For more than a decade, millions of dollars were invested into training, restructuring, and equipping Liberian security apparatuses paid mostly by American taxpayers might have all gone in vain.
Sadly, the United Nations Mission in Liberia, the US government, and its Western allies have built a security sector marred by some of the same problems that crippled the security forces of the Doe dictatorship and the Taylor warlordship: cronyism, patronage, and incompetence.
There have been many recent glaring examples of the ineptitude of the security sector. The spike in armed robbery; the ill-fated intervention by the Armed Forces in West Point during the Ebola crisis; the response to unrest at Golden Veroleum concession in Sinoe; and the inadequate response to the mayhem at Arcelor Mittal facility in Nimba, to name a few.
Uniforming and rehatting old security assistance program masquerading as SSR has done an injustice to the Liberian people. A pig dressed up in lipstick; guess what, it’s a pig. The conspicuous absence of the governance elements of SSR, which is what makes security reform different from private security sector assistance, makes what took place in Liberia a joke.

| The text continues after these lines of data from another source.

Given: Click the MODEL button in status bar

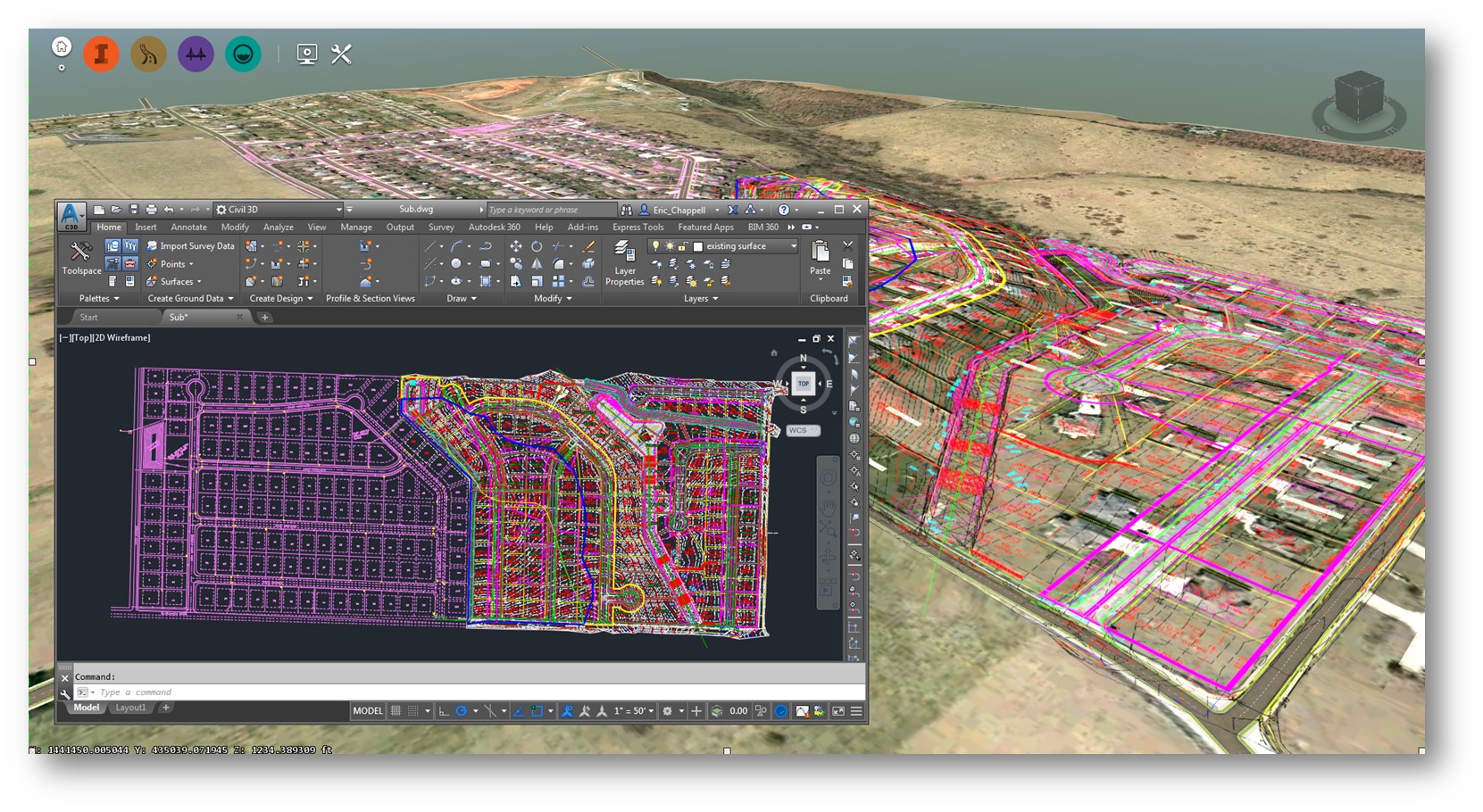Looking at the screenshot, I should coord(367,711).
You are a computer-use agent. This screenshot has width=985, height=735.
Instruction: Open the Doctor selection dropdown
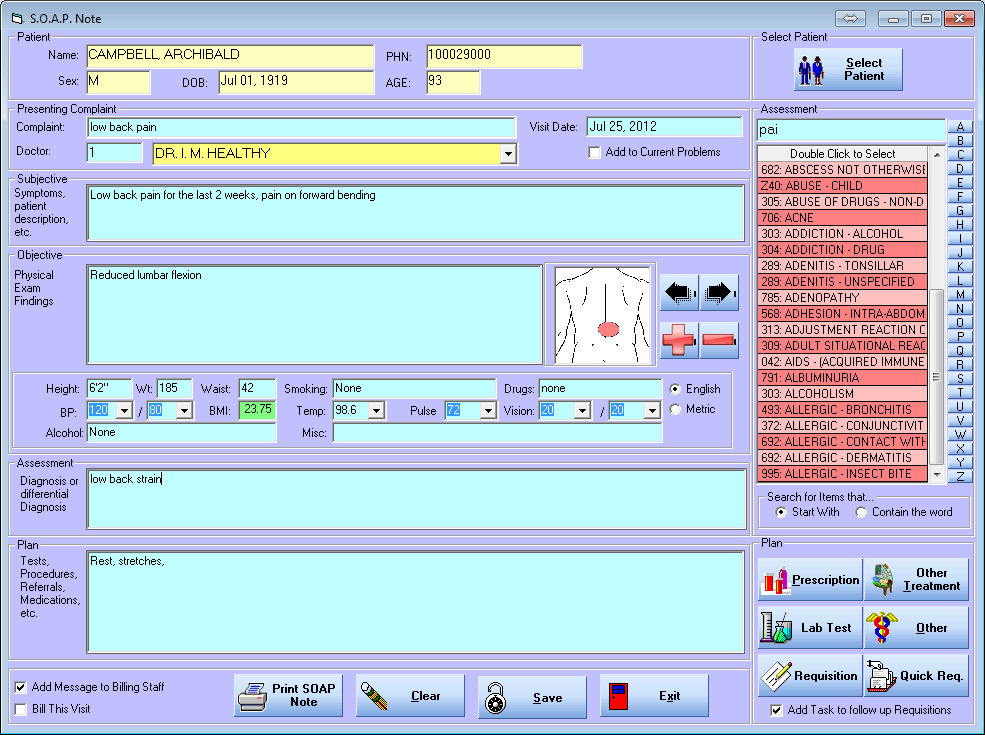coord(510,155)
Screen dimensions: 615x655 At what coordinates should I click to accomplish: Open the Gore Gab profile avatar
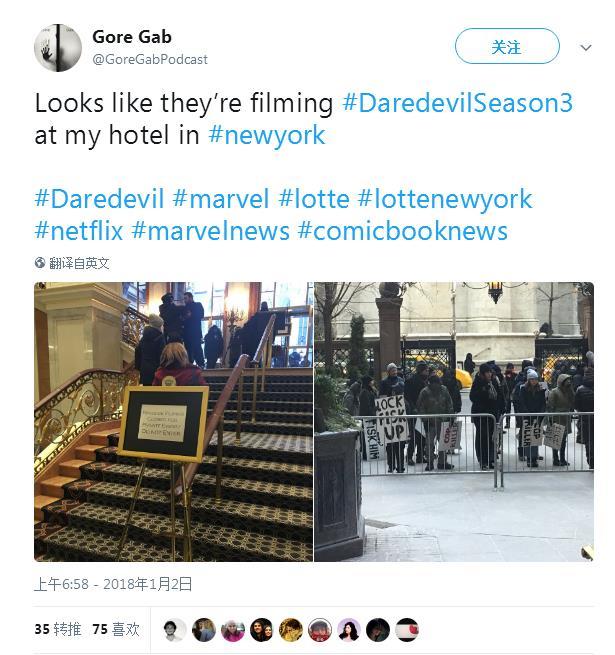point(58,48)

Firstly, let’s look at part of what was done in the country in the name of security reform. A major player in the reform efforts was led by an American private security company – DynCorp – to reconstitute the Liberian Army and restructure the Ministry of Defense.
The fact that one man has remained minister for nearly 12 years tells you the level of restructuring that occurred: zip, zilch, zero! The minister has outlived his usefulness and has run out of ideas and needs to leave before any real reform can take place if you ask me.
Secondly, there was no commitment from the principal funder to do any serious sector reform work. Outsourcing SSR to a for-profit entity like DynCorp was misguided. What the exercise did was fattened the bank accounts of the company’s shareholders and left many Liberian security bosses fabulously wealthy. Unlike Afghanistan and Iraq, the USA has no strategic interest in Liberia, and thus the approach to reforming the country’s anachronistic security sector was poorly conceived coupled with malfeasance run amok, and a lack of political will. Now, the security establishment is portraying Liberia as fragile and unstable to garner more international goodwill and financial resources, which they will convert to their personal use.
Thirdly, security sector development and reform are insufficient if only cosmetic political change accompanies it. In Liberia, the consequence of a weak SSR agenda has created dysfunction, corruption, and impotent state structures, legitimized by elections.
Therefore, no foreign troops, no reform program will have any impact if the perception of the masses is that the justice or security systems are broken, unjust and biased. Impunity is the big elephant in the room, and unless it can be acknowledged and addressed, Liberia will remain on the brink of a failed state, to the fancy of government security kingpins.